06/05/2017 / By Ethan Huff
He’s perhaps most well-known for founding the Tesla brand of electric vehicles that’s revolutionizing the way that people drive. But Elon Musk’s other big project, SpaceX (Space Exploration Technologies Corp.), recently landed itself in the crosshairs of a nasty legal battle after a former employee brought up charges alleging that the company was cutting corners and ignoring safety procedures, thus putting people’s lives at risk.
Jason Blasdell had worked for SpaceX for nearly three years before he was fired in 2014, which he says was an act of retribution for raising his concerns to his superiors. According to Blasdell, SpaceX, which builds rocket ships for N.A.S.A. (National Aeronautics and Space Administration), was not only failing to conduct proper testing on parts used in spacecraft, but also falsifying test results in safety reports.
Blasdell’s case will be heard by a Los Angeles state court jury, which will pour through the evidence he and his lawyer are presenting that allegedly shows gross negligence and illegal activity that took place at SpaceX. The company, he says, deliberately cut corners and lied to the federal government about its products, which consequently put astronauts and others at risk of being injured or killed during launch or while in orbit.
According to Bloomberg, Blasdell had repeatedly attempted to tell his bosses about the problems he was seeing. He even went all the way up to Musk himself, who allegedly listened and promised to take action, only to never follow through with his promises.

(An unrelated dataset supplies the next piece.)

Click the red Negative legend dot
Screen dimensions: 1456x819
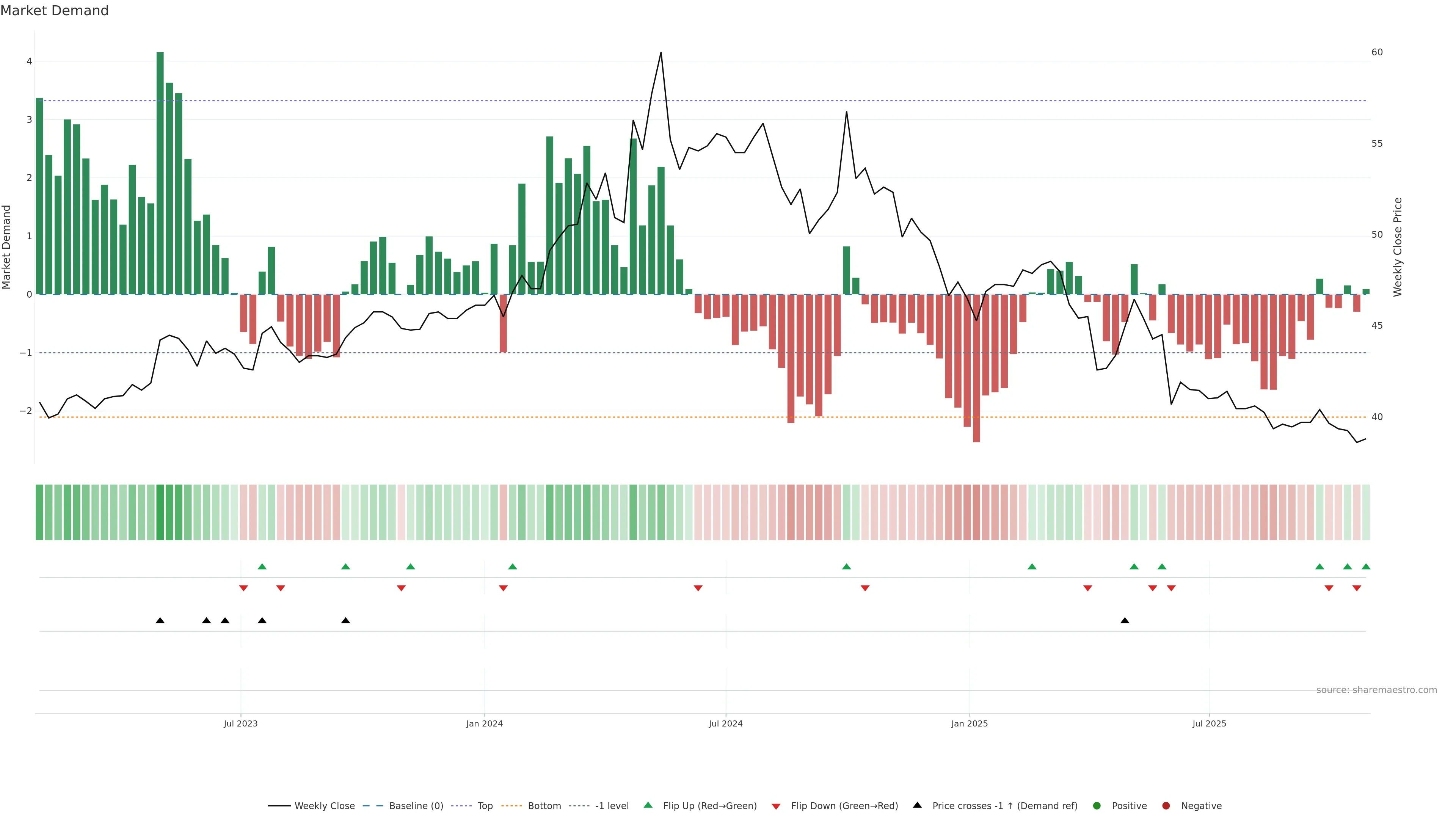tap(1166, 805)

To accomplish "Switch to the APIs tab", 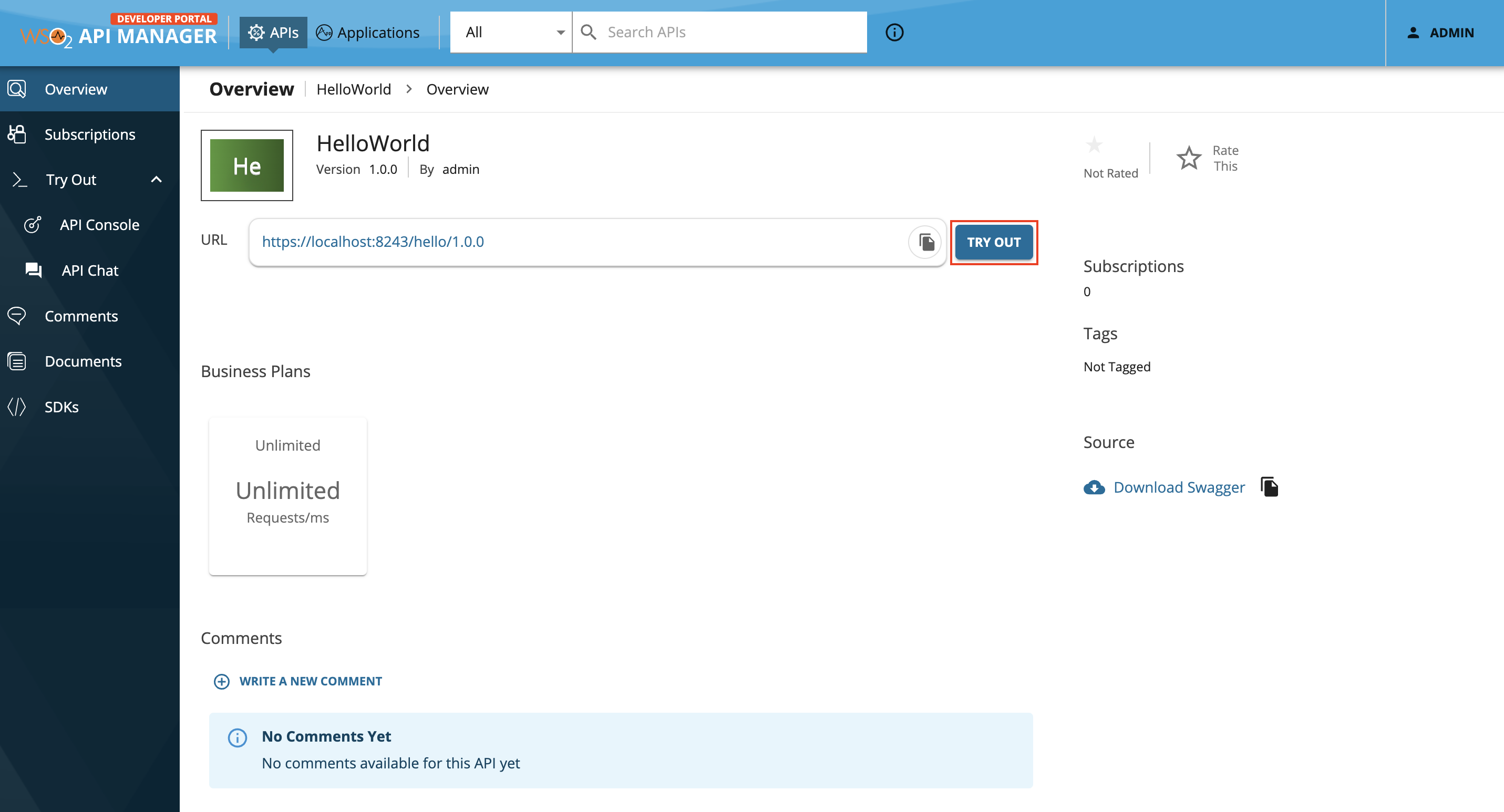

“He went up the chain of command as he had learned in the Marines was the proper procedure,” stated Carney Shegerian, Blasdell’s lawyer, before jurors in his opening statement about Blasdell’s actions while still employed at SpaceX. “He had nothing personal to benefit from this other than to do the right thing.”

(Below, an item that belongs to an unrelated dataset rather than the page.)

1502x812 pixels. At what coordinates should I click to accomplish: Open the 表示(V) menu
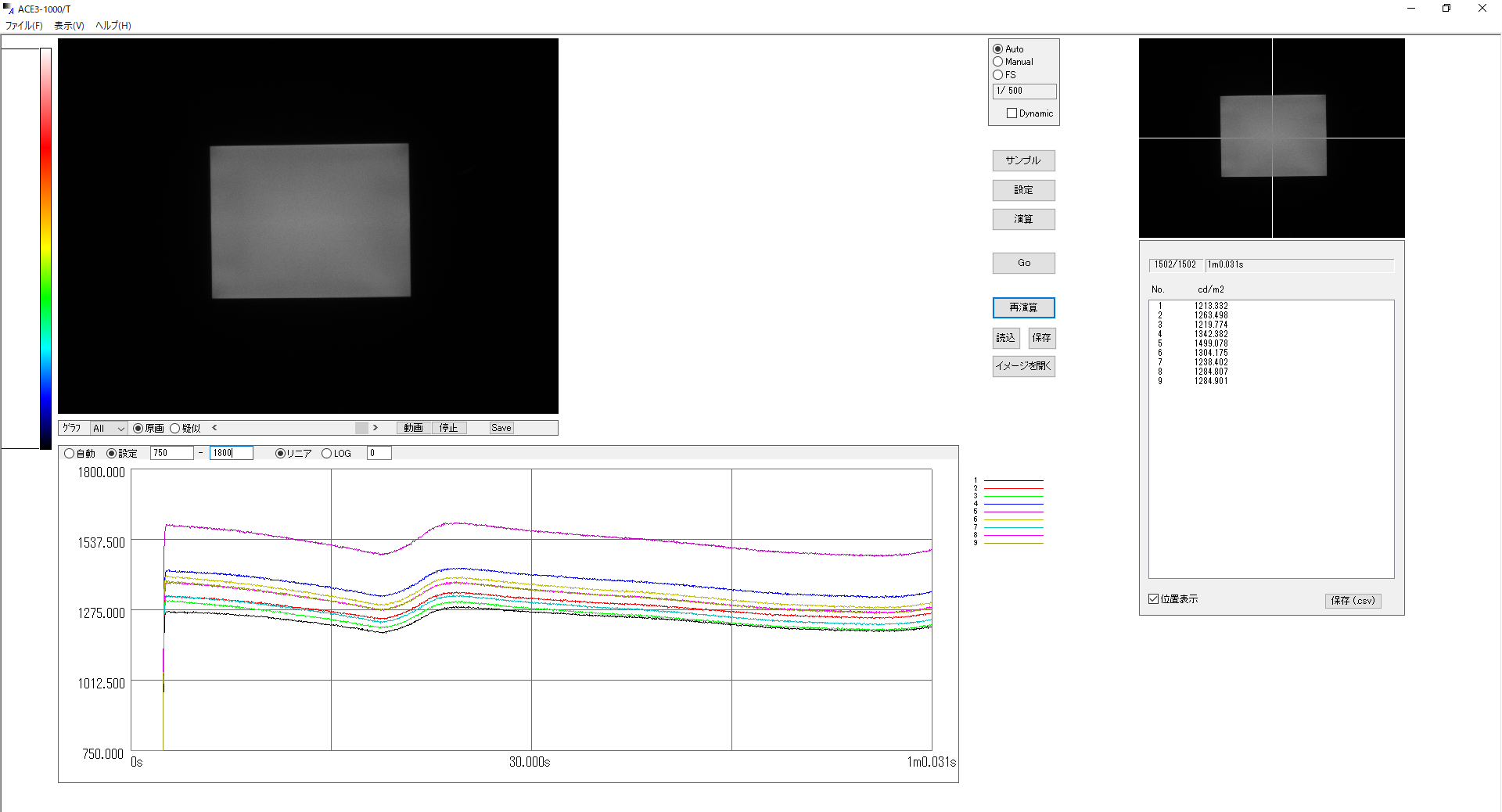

SpaceX denies Blasdell’s claims, insisting that Blasdell was fired because of poor job performance. According to the company, Blasdell’s coworkers had become concerned about their own safety because of his presence. SpaceX’s lawyer also purports that Blasdell is not a whistleblower, and that the case is not a whistleblower case.
But this will be up to the jury to decide, which reportedly has about two weeks to come to a decision. California Superior Court Judge William Fahey has already ruled that the jury will not be permitted to second guess the scientific decisions of SpaceX’s engineers, nor will it be allowed to question the business judgment of its managers.
Meanwhile, SpaceX continues to work on projects for N.A.S.A. and other commercial satellite operators, with plans to fly as many as 24 missions for these customers in 2017. With N.A.S.A. alone, SpaceX boasts about $4.2 billion in contracts, including a project to resupply the International Space Station using an unmanned Dragon spacecraft. It will also supply apparatus for the launch of a similar spacecraft that will ferry crews to the International Space Station.
Will these missions be safe? One can only hope. But in Blasdell’s view, they do come with a higher degree of risk due to practices taking place at the company that “were extremely dangerous and could possibly lead to a damaged or faulty part ending up in a SpaceX rocket, which could result in a rocket exploding in orbit, and worse, could result in the catastrophic loss of human life,” his complaint alleges.
In another recent lawsuit, SpaceX was accused of underpaying its employees. According to reports, the company settled the case by dishing out $4 million as part of the class action.